Of the lines listed below, return exactly those that run from the line containing "Image resolution: width=1568 pixels, height=595" through the line containing "Task: Increase Ilość GJ value in field 22", both included.
═════ Source information
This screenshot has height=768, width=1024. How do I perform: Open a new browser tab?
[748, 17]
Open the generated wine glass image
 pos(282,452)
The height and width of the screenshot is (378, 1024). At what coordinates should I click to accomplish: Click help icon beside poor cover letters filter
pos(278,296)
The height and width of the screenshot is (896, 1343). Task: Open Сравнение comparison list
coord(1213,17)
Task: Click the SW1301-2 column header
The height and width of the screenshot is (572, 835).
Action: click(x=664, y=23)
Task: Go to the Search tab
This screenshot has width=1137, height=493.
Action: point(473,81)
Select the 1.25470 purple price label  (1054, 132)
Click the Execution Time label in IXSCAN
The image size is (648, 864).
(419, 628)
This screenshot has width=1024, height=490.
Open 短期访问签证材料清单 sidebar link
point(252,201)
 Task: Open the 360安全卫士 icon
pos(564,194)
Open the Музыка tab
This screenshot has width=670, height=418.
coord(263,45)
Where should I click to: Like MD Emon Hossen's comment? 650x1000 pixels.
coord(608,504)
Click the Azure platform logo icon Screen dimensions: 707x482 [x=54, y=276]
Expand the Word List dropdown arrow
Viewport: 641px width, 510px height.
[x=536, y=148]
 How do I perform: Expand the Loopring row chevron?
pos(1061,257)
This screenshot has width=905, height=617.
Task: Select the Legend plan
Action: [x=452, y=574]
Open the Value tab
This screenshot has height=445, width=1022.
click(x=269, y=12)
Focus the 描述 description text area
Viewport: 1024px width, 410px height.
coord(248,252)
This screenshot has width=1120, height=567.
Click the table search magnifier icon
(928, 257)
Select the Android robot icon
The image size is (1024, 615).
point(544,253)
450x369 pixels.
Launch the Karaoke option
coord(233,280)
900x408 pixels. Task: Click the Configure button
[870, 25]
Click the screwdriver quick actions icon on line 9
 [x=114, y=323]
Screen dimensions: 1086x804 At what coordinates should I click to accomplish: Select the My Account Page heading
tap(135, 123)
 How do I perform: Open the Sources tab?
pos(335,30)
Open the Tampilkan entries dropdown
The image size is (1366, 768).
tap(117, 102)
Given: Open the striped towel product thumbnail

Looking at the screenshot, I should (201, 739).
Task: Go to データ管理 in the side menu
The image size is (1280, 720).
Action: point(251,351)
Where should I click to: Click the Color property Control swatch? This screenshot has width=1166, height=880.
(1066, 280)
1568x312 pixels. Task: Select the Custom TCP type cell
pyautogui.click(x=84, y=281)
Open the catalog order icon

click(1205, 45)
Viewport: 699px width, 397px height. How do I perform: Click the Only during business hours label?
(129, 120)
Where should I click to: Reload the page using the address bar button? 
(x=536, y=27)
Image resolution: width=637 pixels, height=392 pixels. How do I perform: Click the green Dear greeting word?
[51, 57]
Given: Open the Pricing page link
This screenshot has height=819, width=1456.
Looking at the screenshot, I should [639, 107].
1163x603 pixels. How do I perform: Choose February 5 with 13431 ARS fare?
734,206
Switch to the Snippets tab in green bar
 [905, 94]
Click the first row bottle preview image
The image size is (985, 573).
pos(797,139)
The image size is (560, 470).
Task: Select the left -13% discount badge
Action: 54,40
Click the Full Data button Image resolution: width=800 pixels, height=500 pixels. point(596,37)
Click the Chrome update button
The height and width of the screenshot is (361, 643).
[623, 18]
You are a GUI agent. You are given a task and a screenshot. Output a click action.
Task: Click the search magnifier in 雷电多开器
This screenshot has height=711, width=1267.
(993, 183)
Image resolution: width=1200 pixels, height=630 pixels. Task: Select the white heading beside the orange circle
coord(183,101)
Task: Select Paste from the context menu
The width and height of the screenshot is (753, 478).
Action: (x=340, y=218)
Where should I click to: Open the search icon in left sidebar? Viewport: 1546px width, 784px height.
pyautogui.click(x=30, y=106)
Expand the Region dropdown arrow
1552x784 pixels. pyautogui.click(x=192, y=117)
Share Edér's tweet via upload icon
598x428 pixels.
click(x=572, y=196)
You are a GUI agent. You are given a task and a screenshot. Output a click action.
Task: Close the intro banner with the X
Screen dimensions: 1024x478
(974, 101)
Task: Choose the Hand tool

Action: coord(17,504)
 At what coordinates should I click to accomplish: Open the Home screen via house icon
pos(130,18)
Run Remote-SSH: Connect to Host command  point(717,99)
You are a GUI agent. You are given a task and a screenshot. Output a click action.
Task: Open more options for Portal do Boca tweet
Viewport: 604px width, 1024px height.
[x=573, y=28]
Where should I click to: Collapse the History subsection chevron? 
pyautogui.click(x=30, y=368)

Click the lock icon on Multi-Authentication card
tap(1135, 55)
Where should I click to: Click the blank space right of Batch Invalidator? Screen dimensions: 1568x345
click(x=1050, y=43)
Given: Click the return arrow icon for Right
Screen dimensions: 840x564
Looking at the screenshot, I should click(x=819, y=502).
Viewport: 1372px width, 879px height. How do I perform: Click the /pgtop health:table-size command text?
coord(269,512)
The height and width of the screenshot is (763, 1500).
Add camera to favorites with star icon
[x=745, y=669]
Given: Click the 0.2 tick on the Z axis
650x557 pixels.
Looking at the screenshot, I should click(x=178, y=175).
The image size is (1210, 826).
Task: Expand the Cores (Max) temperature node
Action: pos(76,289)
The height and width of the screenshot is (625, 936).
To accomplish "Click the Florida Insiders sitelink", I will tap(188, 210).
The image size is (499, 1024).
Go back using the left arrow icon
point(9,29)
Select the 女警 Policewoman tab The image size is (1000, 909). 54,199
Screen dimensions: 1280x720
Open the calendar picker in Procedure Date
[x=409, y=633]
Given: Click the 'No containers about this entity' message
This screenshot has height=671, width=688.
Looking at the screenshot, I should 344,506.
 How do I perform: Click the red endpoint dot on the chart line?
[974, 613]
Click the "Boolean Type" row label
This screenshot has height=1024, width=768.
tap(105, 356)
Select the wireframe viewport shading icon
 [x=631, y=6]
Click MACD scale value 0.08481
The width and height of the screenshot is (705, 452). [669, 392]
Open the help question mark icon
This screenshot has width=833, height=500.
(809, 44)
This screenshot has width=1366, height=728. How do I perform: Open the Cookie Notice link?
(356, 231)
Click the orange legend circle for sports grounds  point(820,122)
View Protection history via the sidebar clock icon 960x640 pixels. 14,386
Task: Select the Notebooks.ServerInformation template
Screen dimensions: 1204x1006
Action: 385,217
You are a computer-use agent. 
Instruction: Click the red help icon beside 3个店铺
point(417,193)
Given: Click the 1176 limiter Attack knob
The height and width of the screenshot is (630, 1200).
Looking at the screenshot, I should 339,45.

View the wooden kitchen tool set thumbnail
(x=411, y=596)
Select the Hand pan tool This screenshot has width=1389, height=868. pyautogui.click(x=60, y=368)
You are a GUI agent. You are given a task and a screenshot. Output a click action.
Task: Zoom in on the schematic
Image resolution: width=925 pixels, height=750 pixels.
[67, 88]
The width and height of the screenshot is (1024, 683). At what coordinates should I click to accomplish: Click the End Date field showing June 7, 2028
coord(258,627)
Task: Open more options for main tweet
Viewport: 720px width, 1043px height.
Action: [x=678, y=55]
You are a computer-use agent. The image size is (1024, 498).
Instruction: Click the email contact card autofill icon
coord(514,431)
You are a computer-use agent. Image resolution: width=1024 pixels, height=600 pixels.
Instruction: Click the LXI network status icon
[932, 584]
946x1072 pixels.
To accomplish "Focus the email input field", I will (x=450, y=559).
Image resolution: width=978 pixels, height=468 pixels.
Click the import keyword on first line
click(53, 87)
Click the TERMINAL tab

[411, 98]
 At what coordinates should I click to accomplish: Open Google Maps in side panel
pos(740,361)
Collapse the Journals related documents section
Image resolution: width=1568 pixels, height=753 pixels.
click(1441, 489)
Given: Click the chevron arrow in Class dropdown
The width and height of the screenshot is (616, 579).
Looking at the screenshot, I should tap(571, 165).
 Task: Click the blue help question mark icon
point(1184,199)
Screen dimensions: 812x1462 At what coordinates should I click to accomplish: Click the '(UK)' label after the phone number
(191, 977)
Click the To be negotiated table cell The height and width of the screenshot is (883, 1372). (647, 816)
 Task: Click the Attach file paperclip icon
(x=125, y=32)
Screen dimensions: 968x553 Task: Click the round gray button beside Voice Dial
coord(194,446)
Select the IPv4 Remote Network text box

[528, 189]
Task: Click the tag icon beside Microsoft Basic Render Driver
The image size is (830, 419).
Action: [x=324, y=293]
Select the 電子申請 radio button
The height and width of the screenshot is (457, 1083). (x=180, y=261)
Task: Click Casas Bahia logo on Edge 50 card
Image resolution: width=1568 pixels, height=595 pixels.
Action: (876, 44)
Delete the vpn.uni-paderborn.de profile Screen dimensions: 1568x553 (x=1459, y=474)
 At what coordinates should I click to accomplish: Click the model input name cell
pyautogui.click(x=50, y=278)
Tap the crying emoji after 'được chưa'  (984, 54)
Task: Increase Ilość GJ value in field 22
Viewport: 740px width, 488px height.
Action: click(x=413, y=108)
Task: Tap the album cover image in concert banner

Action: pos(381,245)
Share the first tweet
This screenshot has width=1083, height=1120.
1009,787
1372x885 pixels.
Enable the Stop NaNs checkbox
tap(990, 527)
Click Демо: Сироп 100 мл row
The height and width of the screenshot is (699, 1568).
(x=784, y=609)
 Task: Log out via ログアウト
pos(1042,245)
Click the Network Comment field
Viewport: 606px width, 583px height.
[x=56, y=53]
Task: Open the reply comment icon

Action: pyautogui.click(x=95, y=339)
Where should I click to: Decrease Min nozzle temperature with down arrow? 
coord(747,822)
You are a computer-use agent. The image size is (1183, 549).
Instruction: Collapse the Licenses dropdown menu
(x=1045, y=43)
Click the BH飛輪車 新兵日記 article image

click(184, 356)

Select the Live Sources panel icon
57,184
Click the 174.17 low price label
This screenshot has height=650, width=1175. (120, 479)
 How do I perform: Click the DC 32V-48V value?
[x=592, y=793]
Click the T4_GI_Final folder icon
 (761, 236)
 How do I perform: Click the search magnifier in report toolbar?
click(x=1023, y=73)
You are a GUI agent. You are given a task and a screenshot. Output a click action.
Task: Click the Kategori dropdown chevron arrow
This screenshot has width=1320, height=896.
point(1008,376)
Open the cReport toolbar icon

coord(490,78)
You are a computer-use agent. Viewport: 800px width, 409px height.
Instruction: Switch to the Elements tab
══════════
● **Problem solution**:
Image resolution: width=1568 pixels, height=595 pixels.
Action: (876, 44)
Delete the vpn.uni-paderborn.de profile Screen dimensions: 1568x553 (x=1459, y=474)
 At what coordinates should I click to accomplish: Click the model input name cell
pyautogui.click(x=50, y=278)
Tap the crying emoji after 'được chưa'  (984, 54)
Task: Increase Ilość GJ value in field 22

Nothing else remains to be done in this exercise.